= Howard McLeod =

Medical expert

Howard L. McLeod (born 1965) is an American pharmacogeneticist and implementation scientist specialized in precision medicine.

== Early life and career ==
McLeod was born in 1965, in Tacoma, Washington, and grew up in Gig Harbor, Washington. He graduated from Gig Harbor High School, where he was a member of a pre-grunge band The Potentials, and wrote the lyrics/music for their four-song EP.

He received his undergraduate degree in pharmacy at the University of Washington and his clinical pharmacology medical training (PharmD, 1988) from the University of the Sciences. He completed a clinical research fellowship at St Jude Children's Research Hospital and was a visiting academic scientist at the Beatson Institute for Cancer Research Glasgow University.

== Research ==
Since 1994, McLeod has been a tenured faculty member at University of Aberdeen, Washington University School of Medicine, the University of North Carolina at Chapel Hill, and the University of South Florida.

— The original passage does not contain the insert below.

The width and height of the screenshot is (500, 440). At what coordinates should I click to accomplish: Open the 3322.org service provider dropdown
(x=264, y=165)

At Washington University in St. Louis, he was a professor in medicine and molecular biology and was the director of the Siteman Cancer Center Pharmacology Core. At UNC-Chapel Hill, he was the founding director of the UNC Institute for Pharmacogenomics and Individualized Therapy and held a Fred Eshelman endowed chair. He was a senior member at Moffitt Cancer Center, where he was also medical director at the De Bartolo Family Personalized Medicine Institute and Founding Chair of the Department of Individualized Cancer Management.

McLeod had a key role with the TPMT polymorphisms, including being responsible for establishing the relationship between TPMT enzyme activity in leukemia blast cells and red blood cells and identifying differences in mutation frequency and sequence across global populations. He has also been a pioneer in the use of ex vivo cell lines, such as immortalized lymphoblastoid cell lines, to discover novel gene associations with activity of anticancer drugs.

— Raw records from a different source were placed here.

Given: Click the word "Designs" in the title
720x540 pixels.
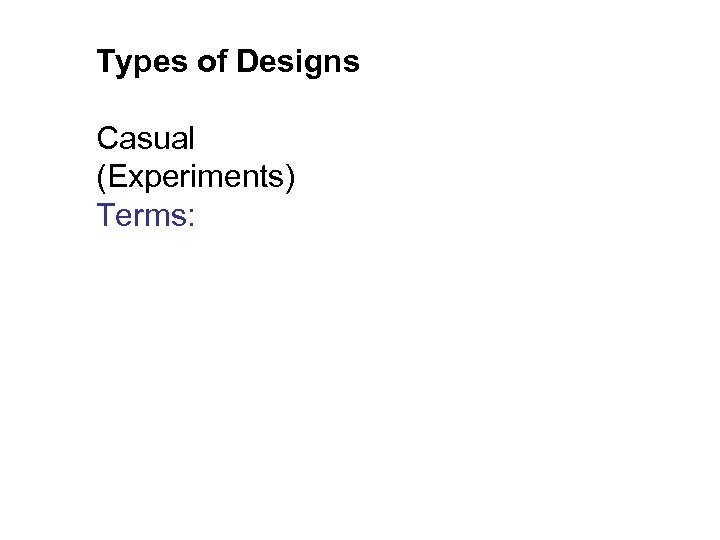Looking at the screenshot, I should point(297,64).
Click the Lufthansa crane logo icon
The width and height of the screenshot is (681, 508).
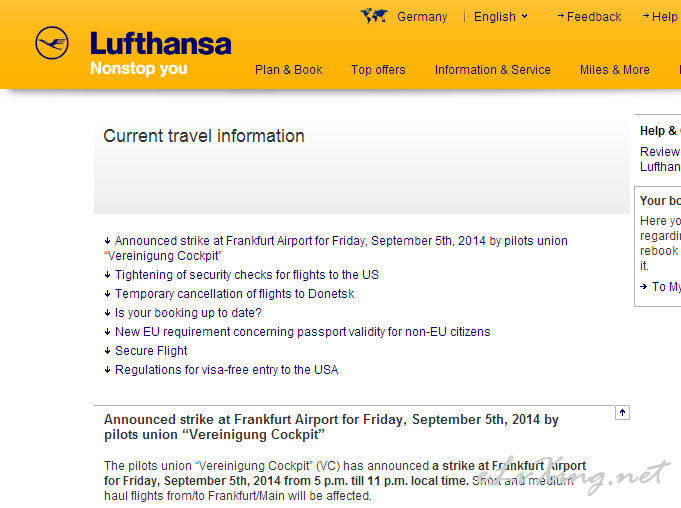(52, 43)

McLeod began international scientific collaborations in 1994, initially working with colleagues in Korle-Bu Teaching Hospital in Accra, Ghana, Kenyatta National Hospital, Nairobi, Kenya, and XiangYa Hospital in Changsha, China. From this work spawned the Pharmacogenetics for Every Nation Initiative (PGENI), which ultimately worked with 104 countries to bring local pharmacogenomic data into the national drug formulary decisions for essential medicines.

The then 20-year, longstanding research collaboration with XiangYa Hospital in Changsha China led to McLeod being one of the first western scientists to receive a Foreign 1000 Talent award. This award title has more commonly been used to recruit Chinese nationals to either move their research program in the west to China or to establish a comparable laboratory in China and the west.

In December 2019, McLeod was forced to resign from his position at Moffitt Cancer Center for allegedly improperly failing to disclose ties to the Chinese Thousand Talents Plan recruitment program. The CEO of the center was also forced to resign, along with four additional researchers.

== National service ==
McLeod was a member of the Food and Drug Administration (FDA) Center for Drug Evaluation and Research (CDER) Committee on Clinical Pharmacology from 2002 to 2013. He has also served in consultative roles for review of new drug applications for the Oncology Drugs Advisory Committee, the Gastrointestinal Advisory Committee, and Neurology section (carbamazepine-induced cutaneous adverse effects).

He has had a number of roles at the USA National Institutes of Health. He also had roles with the National Human Genome Research Institute, serving on the National Advisory Council, Chairing the External Scientific Panel for the eMERGE Network, and as a founding member of the Genomic Medicine Working Group.

== Business activities ==
McLeod is also a businessman, serving on the board of directors of both privately held and publicly traded companies (including Nasdaq: CGIX). He has founded a number of companies, such as Ortelion (Pharma Ethnobridging), Posterbolt (fabric scientific posters), Clariifi (precision oncology), and Interpares Biomedicine. Interpares Biomedicine won the BioFlorida 2017 BioPitch competition.

== Awards and honors ==
McLeod has received a number of awards, honors, and named lectureships, from academic organizations, Coriell Institute, the US Food and Drug Administration, and from Professional Societies.
- He received the FASCO title in 2020, which is the highest designation of the American Society of Clinical Oncology.
- He was also inducted as a fellow of the American College of Clinical Pharmacy in 2004.
- In 2020, according to expertscape.com, McLeod was the top ranked pharmacogeneticist in the US, and #2 globally.